Currently, I'm researching "ozone microbubbles", which are a combination of ozone and microscopic bubbles generated through nano porous films. The use of ozone microbubbles could allow surface modification of carbon fibers by the oxidative strength of ozone, and by the impact force when ultra-microscopic bubbles break down in water. If carbon fibers with higher adhesion produced by these modifications were used in "CFRP" (carbon fiber-reinforced plastics), then further increases could be achieved in the strength of CFRP offering both light weight and high strength. But since the actual changes take place on a micro- level, they cannot be seen with the unaided eye, so experiments are for the most part a steady job of checking numbers in the data. Even so, after a surface treatment is completed, a special coating will turn the entire surface pink if the modification has worked well, and seeing this with your own eyes gives you a sense of achievement.
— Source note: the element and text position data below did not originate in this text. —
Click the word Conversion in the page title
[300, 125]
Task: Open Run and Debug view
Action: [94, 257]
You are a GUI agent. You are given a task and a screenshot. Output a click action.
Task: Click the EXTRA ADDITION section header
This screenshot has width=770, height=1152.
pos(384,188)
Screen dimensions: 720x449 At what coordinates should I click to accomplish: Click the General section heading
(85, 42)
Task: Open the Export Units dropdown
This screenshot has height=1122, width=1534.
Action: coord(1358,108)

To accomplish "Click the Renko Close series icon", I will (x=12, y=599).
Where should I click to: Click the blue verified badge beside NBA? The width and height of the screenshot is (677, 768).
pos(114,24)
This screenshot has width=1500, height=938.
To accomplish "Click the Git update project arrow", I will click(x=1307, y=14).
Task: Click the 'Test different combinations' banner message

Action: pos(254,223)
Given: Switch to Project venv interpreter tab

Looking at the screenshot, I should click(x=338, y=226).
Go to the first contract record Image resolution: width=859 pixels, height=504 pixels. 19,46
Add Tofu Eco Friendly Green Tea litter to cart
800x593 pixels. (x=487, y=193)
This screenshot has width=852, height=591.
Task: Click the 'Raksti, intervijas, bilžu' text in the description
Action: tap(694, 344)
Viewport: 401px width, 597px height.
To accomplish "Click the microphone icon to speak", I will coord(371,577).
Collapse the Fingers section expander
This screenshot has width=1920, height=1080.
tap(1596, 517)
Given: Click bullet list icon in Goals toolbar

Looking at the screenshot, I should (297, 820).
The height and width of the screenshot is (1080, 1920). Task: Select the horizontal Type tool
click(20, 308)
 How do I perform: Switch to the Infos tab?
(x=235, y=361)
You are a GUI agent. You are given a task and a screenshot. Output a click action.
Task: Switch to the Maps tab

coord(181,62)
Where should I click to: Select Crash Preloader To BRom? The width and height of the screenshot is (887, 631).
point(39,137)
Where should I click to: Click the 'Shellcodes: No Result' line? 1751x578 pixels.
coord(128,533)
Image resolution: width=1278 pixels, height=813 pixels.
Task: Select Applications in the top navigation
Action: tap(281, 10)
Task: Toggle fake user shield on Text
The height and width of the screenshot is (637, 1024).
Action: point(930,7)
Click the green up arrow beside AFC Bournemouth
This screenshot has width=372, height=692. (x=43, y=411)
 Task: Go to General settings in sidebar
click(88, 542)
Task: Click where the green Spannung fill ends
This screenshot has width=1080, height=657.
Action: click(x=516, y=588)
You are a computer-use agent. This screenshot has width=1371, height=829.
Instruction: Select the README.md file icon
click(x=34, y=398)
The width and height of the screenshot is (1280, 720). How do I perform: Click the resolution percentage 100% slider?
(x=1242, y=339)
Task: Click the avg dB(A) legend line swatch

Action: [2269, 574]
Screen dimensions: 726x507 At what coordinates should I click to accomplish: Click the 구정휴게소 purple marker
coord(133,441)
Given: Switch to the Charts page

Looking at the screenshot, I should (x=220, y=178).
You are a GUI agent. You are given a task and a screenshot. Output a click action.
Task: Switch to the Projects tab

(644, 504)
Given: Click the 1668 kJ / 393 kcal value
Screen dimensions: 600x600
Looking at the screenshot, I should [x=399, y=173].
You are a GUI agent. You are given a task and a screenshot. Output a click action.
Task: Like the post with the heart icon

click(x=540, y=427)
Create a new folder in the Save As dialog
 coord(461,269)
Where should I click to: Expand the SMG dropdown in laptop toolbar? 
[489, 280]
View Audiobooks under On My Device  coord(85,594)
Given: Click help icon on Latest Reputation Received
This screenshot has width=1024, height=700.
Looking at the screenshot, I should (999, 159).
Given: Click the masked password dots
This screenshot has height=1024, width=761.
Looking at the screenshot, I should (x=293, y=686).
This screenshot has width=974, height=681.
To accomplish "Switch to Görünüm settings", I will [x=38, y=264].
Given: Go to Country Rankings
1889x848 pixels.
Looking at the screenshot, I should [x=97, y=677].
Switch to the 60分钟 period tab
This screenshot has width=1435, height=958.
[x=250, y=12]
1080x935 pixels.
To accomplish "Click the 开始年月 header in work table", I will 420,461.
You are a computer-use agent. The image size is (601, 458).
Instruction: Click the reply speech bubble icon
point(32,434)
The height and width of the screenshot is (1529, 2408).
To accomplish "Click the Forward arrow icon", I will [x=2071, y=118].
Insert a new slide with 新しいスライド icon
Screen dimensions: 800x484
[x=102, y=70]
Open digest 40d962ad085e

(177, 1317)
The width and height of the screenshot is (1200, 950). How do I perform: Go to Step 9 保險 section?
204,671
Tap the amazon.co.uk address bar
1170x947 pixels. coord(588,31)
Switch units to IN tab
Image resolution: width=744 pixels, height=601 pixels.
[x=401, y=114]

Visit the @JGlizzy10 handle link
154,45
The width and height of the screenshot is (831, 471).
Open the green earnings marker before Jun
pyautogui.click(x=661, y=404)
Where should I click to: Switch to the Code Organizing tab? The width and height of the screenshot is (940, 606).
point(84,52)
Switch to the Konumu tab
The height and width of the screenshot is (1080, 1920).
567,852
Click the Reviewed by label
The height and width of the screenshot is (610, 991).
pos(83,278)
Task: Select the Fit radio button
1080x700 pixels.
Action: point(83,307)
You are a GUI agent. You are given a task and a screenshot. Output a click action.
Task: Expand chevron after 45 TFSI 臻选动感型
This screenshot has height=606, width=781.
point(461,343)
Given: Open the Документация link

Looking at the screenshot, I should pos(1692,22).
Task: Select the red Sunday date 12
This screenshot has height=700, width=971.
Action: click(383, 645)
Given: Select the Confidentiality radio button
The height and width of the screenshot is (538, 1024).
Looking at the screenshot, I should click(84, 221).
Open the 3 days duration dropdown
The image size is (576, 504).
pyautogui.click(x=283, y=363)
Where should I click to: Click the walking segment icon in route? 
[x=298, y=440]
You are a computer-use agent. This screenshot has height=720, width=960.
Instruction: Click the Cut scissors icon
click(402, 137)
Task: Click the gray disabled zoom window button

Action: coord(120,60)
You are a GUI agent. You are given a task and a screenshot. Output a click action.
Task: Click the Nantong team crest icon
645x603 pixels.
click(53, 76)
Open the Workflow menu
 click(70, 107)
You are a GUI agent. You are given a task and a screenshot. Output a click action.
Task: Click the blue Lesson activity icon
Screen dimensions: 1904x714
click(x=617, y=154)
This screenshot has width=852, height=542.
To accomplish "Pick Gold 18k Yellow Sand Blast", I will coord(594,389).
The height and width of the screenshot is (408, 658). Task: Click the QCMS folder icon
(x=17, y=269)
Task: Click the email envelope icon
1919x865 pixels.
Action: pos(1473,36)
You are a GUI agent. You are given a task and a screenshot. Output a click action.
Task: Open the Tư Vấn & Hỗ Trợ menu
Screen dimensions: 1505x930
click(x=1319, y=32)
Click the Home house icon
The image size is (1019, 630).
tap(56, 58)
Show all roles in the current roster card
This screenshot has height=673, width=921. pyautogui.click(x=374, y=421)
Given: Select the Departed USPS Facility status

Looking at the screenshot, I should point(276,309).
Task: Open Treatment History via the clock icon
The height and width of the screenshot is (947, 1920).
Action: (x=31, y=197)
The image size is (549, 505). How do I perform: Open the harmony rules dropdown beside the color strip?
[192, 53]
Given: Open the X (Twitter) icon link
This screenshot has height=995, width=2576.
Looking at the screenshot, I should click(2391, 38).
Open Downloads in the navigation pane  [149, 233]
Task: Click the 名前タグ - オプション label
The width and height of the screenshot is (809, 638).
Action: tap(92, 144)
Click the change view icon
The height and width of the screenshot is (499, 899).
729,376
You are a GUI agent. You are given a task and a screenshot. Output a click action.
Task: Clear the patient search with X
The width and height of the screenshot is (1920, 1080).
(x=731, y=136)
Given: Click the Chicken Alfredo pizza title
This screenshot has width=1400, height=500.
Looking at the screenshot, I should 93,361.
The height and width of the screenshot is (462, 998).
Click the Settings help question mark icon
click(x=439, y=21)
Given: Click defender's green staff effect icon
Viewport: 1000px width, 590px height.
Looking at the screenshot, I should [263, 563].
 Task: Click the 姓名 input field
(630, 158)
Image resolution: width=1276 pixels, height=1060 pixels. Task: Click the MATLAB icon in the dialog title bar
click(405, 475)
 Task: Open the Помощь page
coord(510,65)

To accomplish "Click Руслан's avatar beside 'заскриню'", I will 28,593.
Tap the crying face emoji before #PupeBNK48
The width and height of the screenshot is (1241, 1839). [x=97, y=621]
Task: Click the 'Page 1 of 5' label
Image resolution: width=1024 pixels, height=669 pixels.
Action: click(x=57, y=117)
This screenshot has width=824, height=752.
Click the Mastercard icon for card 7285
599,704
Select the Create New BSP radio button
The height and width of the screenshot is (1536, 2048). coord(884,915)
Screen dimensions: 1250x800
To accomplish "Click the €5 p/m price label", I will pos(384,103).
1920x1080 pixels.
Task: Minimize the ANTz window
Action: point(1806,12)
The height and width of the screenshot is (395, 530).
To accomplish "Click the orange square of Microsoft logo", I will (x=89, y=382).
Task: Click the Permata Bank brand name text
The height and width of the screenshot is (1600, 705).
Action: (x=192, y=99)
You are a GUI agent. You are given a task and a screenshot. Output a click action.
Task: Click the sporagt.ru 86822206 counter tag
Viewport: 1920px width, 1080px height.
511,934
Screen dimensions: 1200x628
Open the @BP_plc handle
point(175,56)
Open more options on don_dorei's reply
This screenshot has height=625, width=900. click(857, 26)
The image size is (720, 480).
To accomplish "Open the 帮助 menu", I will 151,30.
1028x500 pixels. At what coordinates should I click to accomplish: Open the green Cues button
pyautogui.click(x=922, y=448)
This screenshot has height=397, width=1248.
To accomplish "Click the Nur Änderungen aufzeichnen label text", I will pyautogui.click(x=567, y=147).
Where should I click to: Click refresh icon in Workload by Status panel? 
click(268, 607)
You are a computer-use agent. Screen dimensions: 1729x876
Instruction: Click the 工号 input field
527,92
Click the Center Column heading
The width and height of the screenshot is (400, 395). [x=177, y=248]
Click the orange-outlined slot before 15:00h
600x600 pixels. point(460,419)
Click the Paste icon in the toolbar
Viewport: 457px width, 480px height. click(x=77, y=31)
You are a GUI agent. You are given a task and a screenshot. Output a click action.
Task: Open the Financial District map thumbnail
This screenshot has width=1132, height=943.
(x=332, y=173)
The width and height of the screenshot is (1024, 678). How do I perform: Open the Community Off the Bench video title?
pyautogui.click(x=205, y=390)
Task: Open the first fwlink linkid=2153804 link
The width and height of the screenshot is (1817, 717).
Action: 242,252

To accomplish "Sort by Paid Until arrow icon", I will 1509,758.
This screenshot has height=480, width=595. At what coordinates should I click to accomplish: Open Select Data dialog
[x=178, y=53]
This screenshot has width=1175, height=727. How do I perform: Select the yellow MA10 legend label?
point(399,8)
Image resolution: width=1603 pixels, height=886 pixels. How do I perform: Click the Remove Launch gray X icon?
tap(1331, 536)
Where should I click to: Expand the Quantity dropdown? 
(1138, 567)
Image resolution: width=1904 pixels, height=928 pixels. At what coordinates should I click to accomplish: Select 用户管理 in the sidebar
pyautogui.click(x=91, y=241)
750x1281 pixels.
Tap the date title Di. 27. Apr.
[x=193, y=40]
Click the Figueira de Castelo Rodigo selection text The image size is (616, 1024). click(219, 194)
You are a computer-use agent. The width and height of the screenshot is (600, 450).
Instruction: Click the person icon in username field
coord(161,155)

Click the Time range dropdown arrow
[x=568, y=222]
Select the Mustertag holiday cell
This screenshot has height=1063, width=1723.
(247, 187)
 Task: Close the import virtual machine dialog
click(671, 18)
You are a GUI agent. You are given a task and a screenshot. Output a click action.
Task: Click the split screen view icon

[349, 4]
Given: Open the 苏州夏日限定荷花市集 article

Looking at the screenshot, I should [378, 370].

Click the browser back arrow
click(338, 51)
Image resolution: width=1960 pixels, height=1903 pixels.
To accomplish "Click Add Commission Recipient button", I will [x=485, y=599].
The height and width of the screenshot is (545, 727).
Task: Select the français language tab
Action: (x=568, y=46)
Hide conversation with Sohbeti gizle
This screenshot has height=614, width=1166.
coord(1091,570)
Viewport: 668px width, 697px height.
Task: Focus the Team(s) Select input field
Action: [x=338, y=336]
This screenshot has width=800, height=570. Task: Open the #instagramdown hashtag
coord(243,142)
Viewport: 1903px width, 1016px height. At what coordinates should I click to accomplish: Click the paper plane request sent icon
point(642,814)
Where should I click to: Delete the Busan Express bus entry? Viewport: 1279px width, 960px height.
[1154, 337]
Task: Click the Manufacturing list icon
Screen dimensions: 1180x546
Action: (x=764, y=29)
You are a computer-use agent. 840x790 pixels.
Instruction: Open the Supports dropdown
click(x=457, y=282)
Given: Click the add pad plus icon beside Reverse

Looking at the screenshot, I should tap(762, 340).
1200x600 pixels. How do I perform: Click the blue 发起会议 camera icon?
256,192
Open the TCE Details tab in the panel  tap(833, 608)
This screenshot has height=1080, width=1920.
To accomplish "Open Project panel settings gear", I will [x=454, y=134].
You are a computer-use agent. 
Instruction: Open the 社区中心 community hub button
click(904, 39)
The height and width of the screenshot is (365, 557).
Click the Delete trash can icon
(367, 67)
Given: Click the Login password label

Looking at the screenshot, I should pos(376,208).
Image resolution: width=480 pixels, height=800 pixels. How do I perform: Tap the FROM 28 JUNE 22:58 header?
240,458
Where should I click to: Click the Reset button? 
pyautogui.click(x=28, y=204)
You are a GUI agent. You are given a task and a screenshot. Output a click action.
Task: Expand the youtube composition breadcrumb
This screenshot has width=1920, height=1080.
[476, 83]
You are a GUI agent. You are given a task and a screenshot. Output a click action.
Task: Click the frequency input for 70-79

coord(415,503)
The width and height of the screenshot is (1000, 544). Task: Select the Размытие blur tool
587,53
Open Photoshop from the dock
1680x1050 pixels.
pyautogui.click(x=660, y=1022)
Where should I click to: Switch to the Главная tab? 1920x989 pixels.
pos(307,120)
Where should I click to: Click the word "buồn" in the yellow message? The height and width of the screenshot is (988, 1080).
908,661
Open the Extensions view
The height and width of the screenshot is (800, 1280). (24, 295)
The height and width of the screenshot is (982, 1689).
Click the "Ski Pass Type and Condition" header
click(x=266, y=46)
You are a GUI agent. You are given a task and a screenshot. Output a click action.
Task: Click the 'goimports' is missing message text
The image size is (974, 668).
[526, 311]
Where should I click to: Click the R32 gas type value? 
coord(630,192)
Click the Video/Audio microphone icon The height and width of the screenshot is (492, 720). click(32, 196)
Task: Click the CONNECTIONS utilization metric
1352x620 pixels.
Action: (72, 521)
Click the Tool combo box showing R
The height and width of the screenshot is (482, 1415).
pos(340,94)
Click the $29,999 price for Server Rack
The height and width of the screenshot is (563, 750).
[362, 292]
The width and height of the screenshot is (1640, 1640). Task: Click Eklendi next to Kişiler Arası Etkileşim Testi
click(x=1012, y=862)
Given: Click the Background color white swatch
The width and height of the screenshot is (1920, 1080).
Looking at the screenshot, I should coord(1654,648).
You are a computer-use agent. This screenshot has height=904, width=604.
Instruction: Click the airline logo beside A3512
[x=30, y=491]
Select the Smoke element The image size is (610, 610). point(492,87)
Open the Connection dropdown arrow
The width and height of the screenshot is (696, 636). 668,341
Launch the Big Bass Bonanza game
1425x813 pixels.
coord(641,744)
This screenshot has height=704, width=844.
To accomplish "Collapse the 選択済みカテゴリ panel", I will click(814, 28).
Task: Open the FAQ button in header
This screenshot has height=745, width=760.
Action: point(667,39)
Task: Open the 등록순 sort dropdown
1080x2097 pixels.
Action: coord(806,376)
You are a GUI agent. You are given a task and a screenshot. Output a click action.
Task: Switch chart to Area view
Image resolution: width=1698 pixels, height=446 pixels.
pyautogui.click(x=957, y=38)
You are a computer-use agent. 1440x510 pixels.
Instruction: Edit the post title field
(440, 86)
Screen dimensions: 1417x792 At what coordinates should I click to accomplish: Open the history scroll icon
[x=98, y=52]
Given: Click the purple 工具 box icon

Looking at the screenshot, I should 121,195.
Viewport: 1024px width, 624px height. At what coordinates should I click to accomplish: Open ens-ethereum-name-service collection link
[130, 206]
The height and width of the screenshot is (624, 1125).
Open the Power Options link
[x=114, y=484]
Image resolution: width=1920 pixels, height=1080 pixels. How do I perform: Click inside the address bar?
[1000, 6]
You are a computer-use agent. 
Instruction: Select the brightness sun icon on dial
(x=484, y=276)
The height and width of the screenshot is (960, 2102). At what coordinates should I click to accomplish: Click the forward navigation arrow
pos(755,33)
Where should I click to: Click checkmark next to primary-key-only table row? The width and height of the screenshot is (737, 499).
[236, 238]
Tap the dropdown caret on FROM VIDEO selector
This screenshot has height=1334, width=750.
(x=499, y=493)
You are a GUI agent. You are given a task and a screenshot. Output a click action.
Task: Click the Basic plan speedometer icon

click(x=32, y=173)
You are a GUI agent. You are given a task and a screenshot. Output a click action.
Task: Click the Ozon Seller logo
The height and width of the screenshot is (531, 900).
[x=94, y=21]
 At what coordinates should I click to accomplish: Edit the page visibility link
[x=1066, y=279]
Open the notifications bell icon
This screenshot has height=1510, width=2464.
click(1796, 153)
In the future, I think I'd like to take advantage of the knowledge I've gained in interface-related research to work as a materials engineer.


I discovered efficient techniques for manufacturing nano porous fibers. I will also continue working hard to commercialize new fibers.

When I first started at Gifu University, I was interested in solar panels, but when I took a class with Associate Professor Takeno in the Faculty of Engineering, I got interested in the world of polymers, which are completely different from metals and ceramics. I was sure if I deeply mastered this field, I would be able to see new things come into being, so I joined Associate Professor Takeno's laboratory. Now, I am researching ways to produce nano porous fibers efficiently while splitting up nano porous films into slityarns . As joint research with private sector entities moves forward, they want "tie-ups with students available for extended research until graduate school", which turned out to be me. At first, the manufacturing process for nano porous fibers was completely labor-intensive, and a very challenging situation for mass-production aimed at commercialization, but after changing the film extraction process and the orientation of molecular arrangement, we were able to complete rapid crazing treatments on films in a long state, not cut into short sections as required before. This reduced the cost substantially and brought the promise of private sector commercialization into view. But manufacturing of the fibers remains uncertain. My work now is to collect and analyze more data and investigate more precise manufacturing methods.